In the data below, change every "Select" to "Choose" and leave all other text unchanged. Omit the pictures from your answer.
══ Records ══
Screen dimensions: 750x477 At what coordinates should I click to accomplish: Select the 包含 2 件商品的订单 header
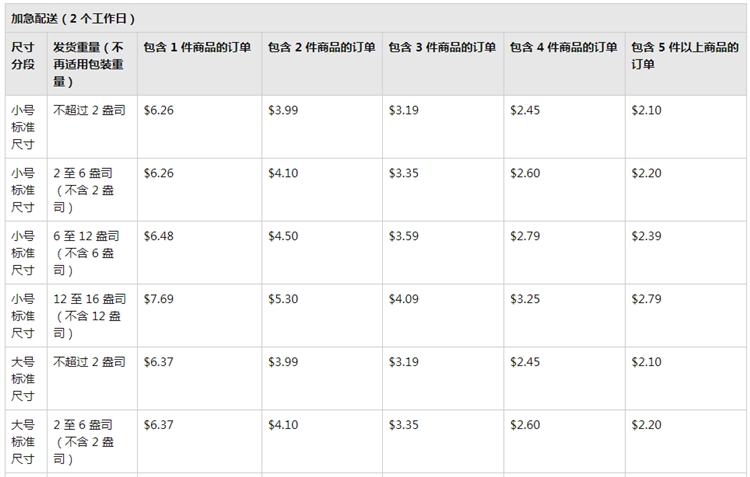(x=321, y=48)
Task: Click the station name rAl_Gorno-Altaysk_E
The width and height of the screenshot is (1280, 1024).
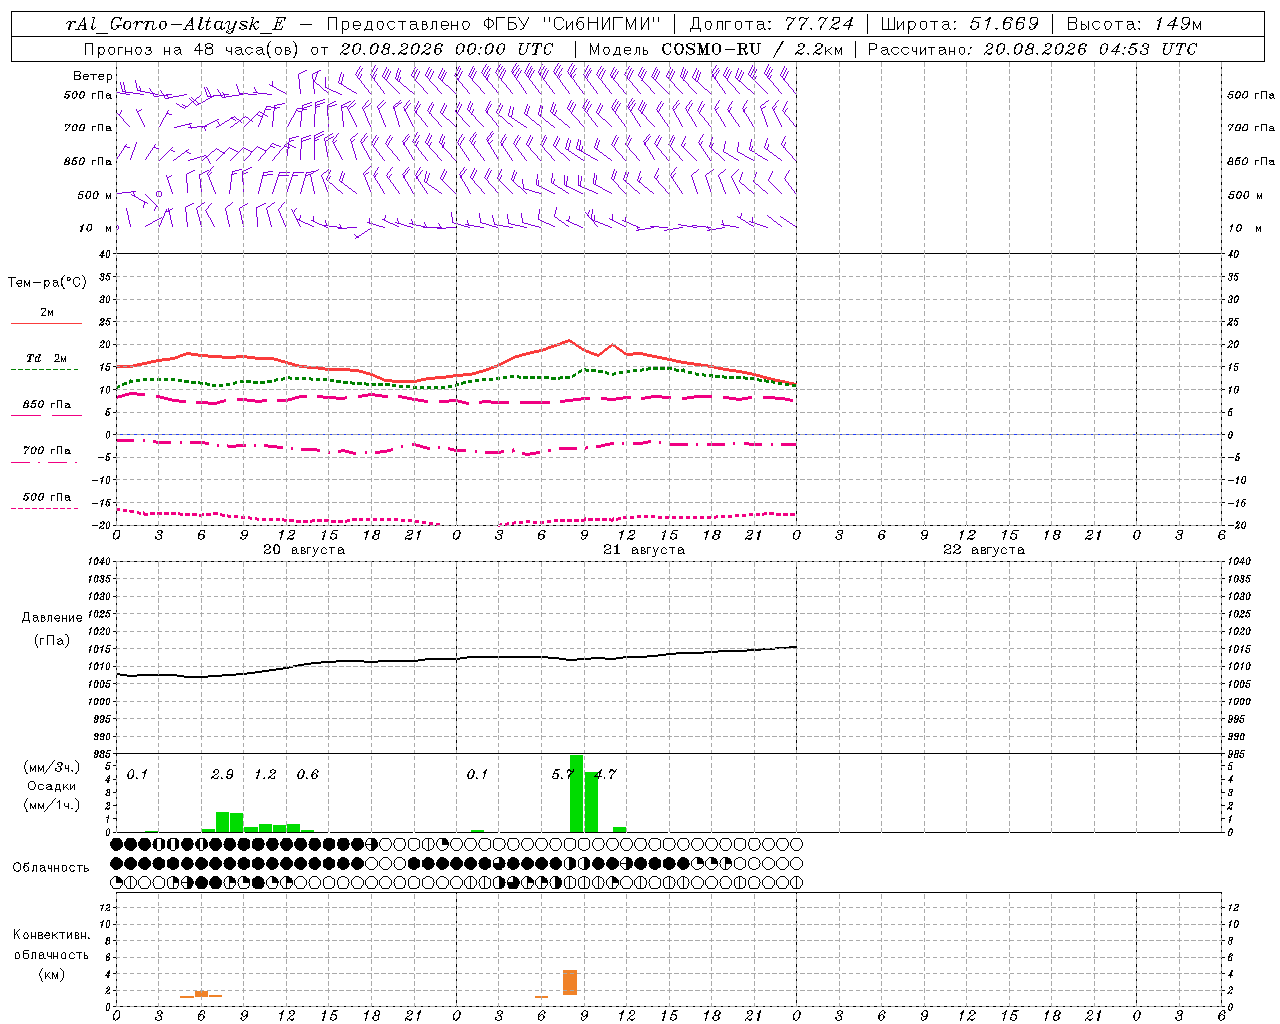Action: tap(176, 24)
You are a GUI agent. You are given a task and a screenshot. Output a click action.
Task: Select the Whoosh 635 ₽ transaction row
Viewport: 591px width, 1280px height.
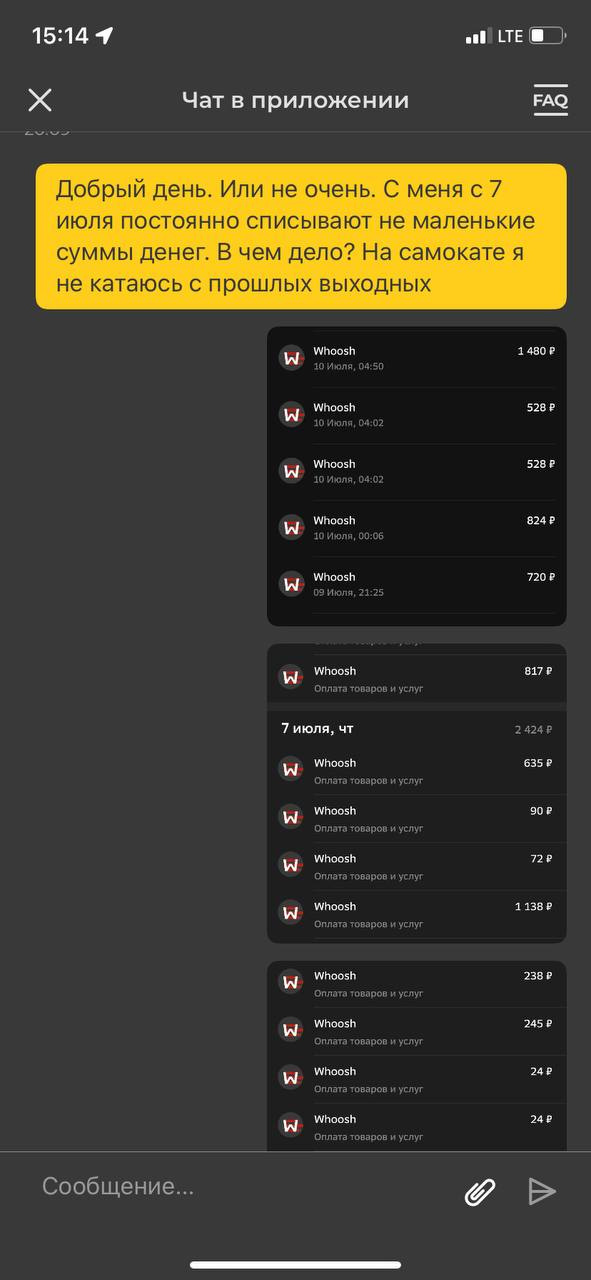pyautogui.click(x=417, y=771)
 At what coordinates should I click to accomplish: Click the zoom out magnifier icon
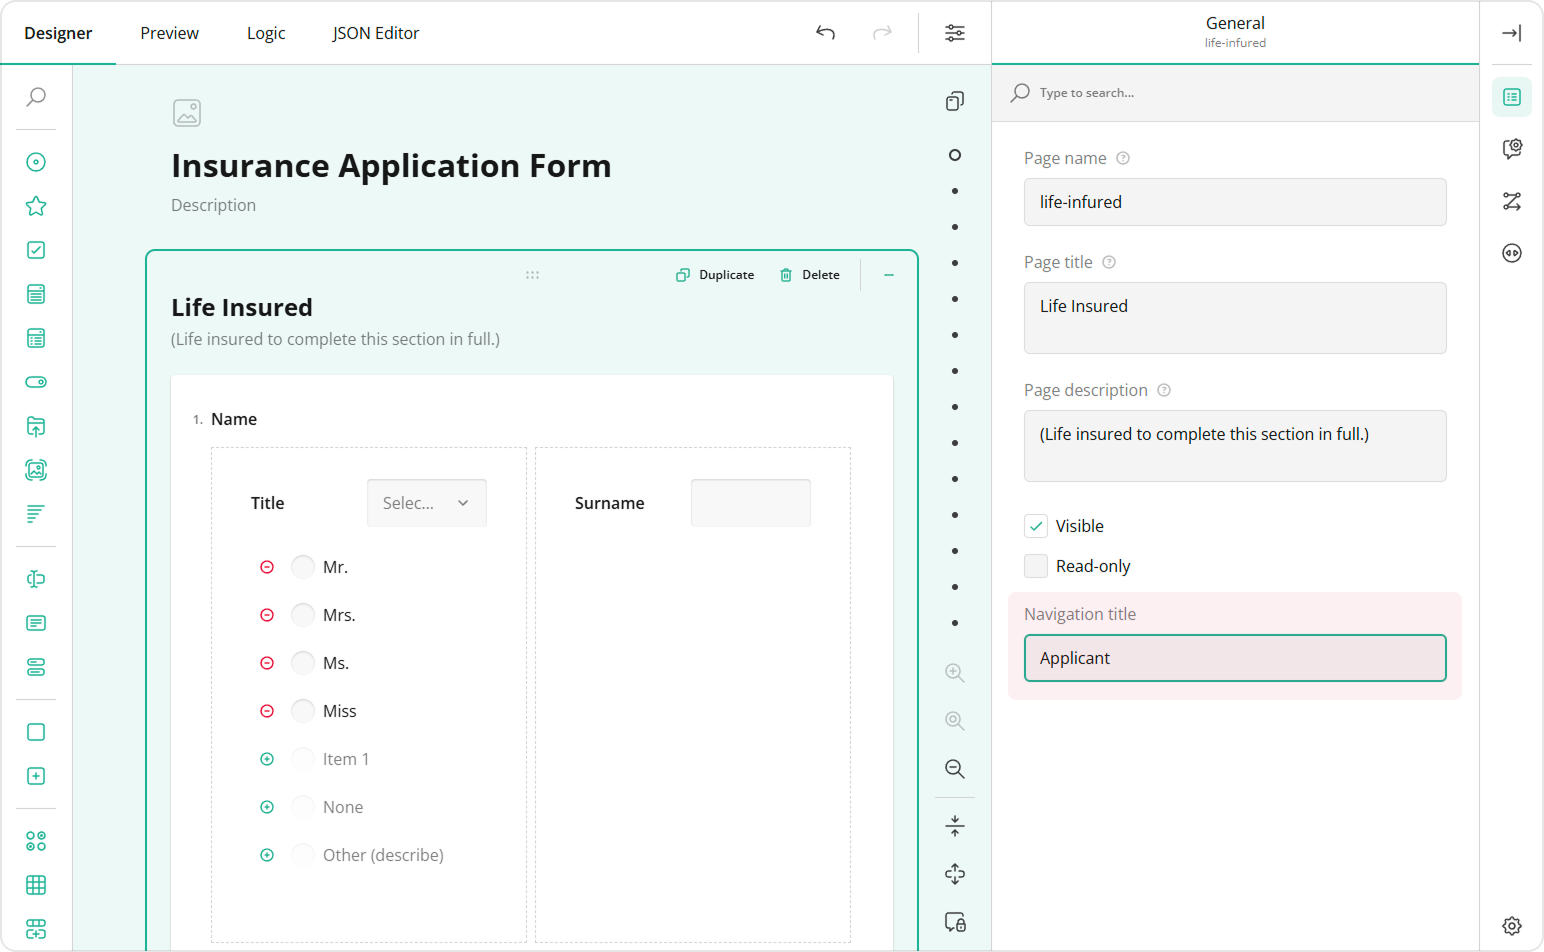[x=955, y=769]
═══
- Answer to the exercise -
Screen dimensions: 750x477 At what coordinates should I click to accomplish: Choose the 包含 2 件商品的订单 header
(x=321, y=48)
Task: Click the station name rAl_Gorno-Altaysk_E
The width and height of the screenshot is (1280, 1024).
Action: tap(176, 24)
You are a GUI agent. You are given a task and a screenshot. Output a click action.
Task: Choose the Whoosh 635 ₽ transaction row
Viewport: 591px width, 1280px height.
pyautogui.click(x=417, y=771)
 At what coordinates should I click to accomplish: Click the zoom out magnifier icon
[x=955, y=769]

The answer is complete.